Factor in the projected increase in federal outlays for health care and other mandatory programs, and the federal budget gradually spirals out-of-control. Deficits grow the debt, and that growth aggravates the deficit. It’s a vicious cycle.
Consequently, avoiding fiscal catastrophe will require policymakers to stabilize (and, ideally reduce) the federal debt-to-GDP ratio through deficit reduction and policies to accelerate long-term economic growth.
Unless taxpayers are willing to shoulder a substantially larger tax burden, most of the deficit reduction must come from restraining mandatory spending growth. Discretionary outlays are already projected to shrink significantly as a share of GDP while mandatory spending (excluding COVID-related programs) is poised to grow considerably.
Spending restraint and deficit reduction will produce additional savings in the form of smaller interest payments, further reducing the deficit. A virtuous cycle!

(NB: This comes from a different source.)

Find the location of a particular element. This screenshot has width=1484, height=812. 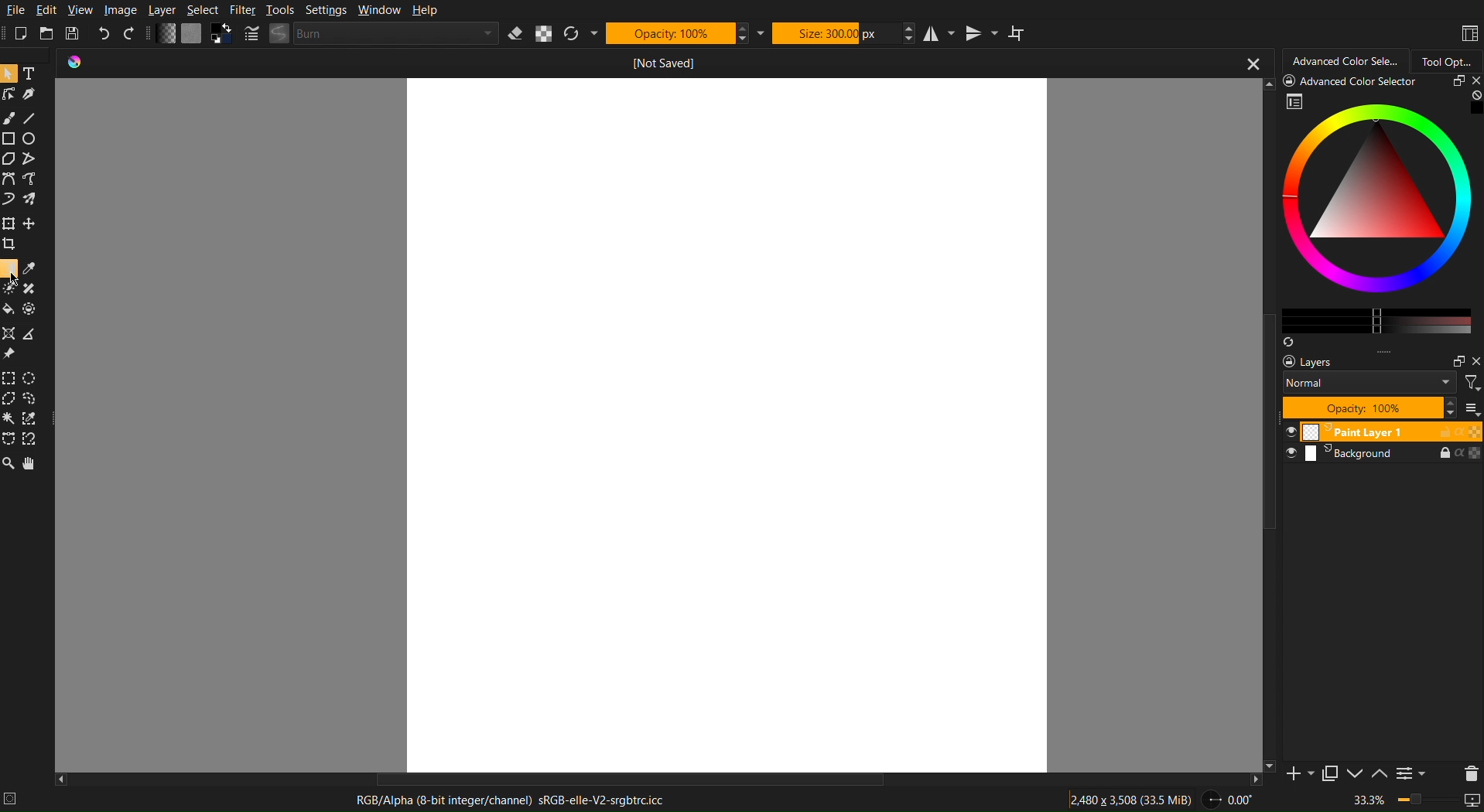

Faster economic growth is the other key to avoiding fiscal disaster. Ultimately, this will require new policies to encourage labor force participation, to hasten technological progress and to enhance productivity by better training and equipping our workforce.
We know what must be done. Let’s hope U.S. policymakers pay more attention to CBO’s warnings than the citizens of Troy paid to Cassandra. As legend has it, Cassandra warned the Trojan Horse would lead to Troy’s downfall. She was right.
James Carter served on the staff of the U.S. Senate Budget Committee. Previously, he was a Deputy Assistant Secretary of the Treasury and Deputy Undersecretary of Labor under President George W. Bush.